**YOUR OBJECTIVE:** In the excerpt on electric vehicle route planning, which two quantities does the electrical characterization of the vehicles cover?

**EXCERPTED TEXT:**

-- Start --

3.1. Plano-Altimetric Step

The available existing routes between different departments are identified, minimizing the route length and considering the one-way roads. For this reason, in general, the routes are not reversible; therefore, two different routes are selected for each point-to-point connection. The plano-altimetric characteristics of the paths needed for dynamic and cinematic simulations of the EVs are:

• $L_p$ (km);
• $S_p^{max}$ (%);
• $S_p^{min}$ (%);
• $b{r}_p^{average}$ (m).

Data are acquired using a software (e.g., Google Earth 7.3.4.8248) that generates virtual images of the earth through satellite images obtained from terrestrial remote sensing, aerial photographs and topographic data stored in a geographic information system (GIS) platform.

3.2. EV Type Step

After the definition of point-to-point routes, the four EVs commercial models are analyzed to build up the electro-mechanical model of the vehicles. Mechanical characteristics are:

• $M_k$ (kg);
• $F_k^{full}$ (Nm);
• $v_k^{full}$ (km/h);
• $S_k^{max}$(%).

The electrical characterization focuses on the capacity of the battery (kWh) and on the rated power of the electric motor (kW).

3.3. Point-to-Point Route Step

All possible combinations of routes and EV types are investigated, considering only point-to-point itineraries. In this way, for each route–EV combination the model provides the following outputs:

• $\mathsf{\Delta }{t}_p^{tot}$ (s);
• $E_{i,k}$ (kWh);
• $SO{C}_{i,k}^{fin}$ (%).

Naturally, a route with a smaller travel time, a smaller global energy consumption and a higher battery SOC at the end of the trip is preferable with respect to other routes that interconnect the same two points. The outputs of this phase allow selecting the energetic optimal routes that satisfy high levels of sustainability and service quality for people with disabilities. The selection of the optimal multi-point routes is performed in the next step.

3.4. Multi-Point Route Step

The multi-point routes interconnect different departments of Sapienza University of Rome by means of a combination of different point-to-point routes. The optimal multi-point routes are identified according to the criteria already defined for point-to-point routes (energetic, environmental, service quality criteria). The combinations of the point-to-point routes analyzed are the following:

• Circular clockwise transportation service interconnecting all departments.

-- End --

**DATASET CONTENT:**
-- Start --

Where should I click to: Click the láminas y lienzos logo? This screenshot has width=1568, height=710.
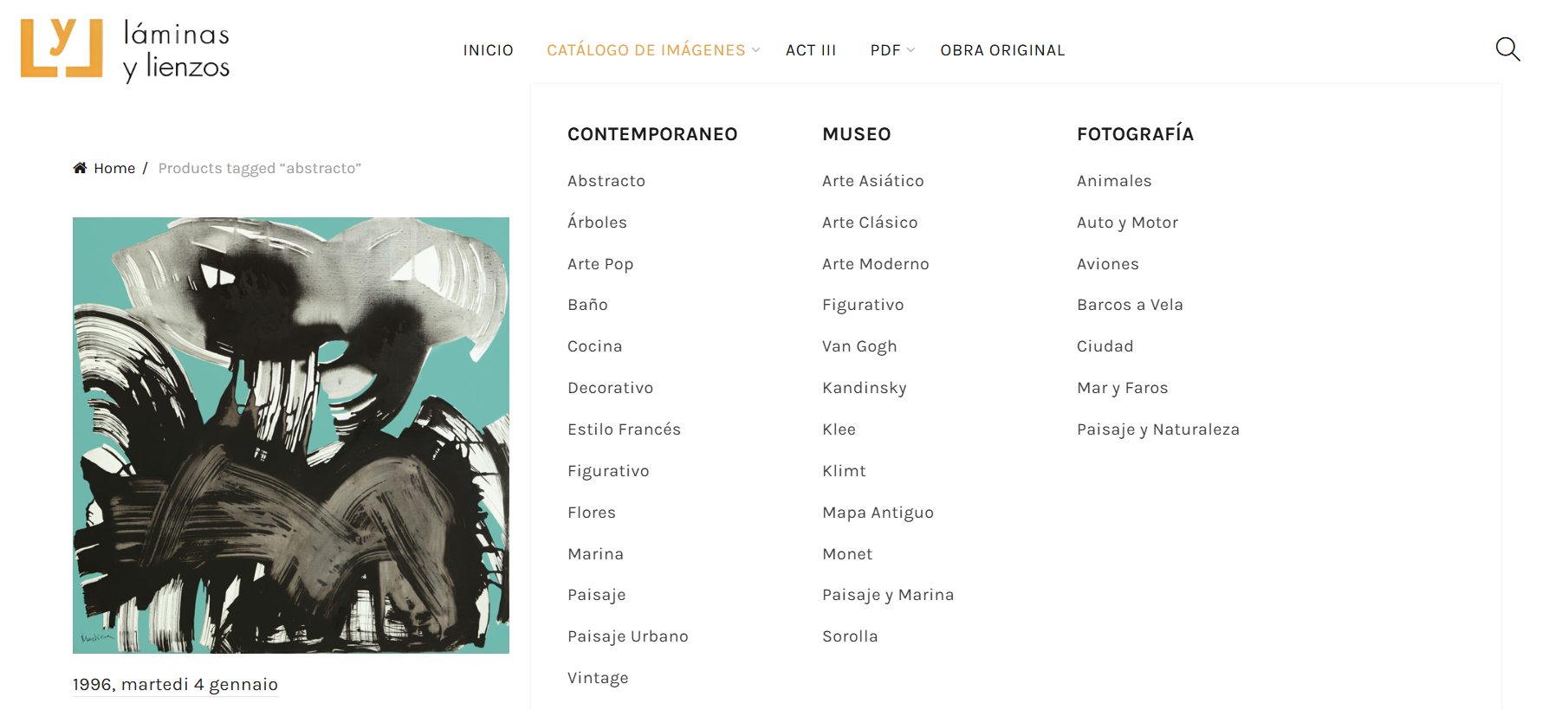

-- End --

**EXPECTED ANSWER:** The battery capacity (kWh) and the rated power of the electric motor (kW).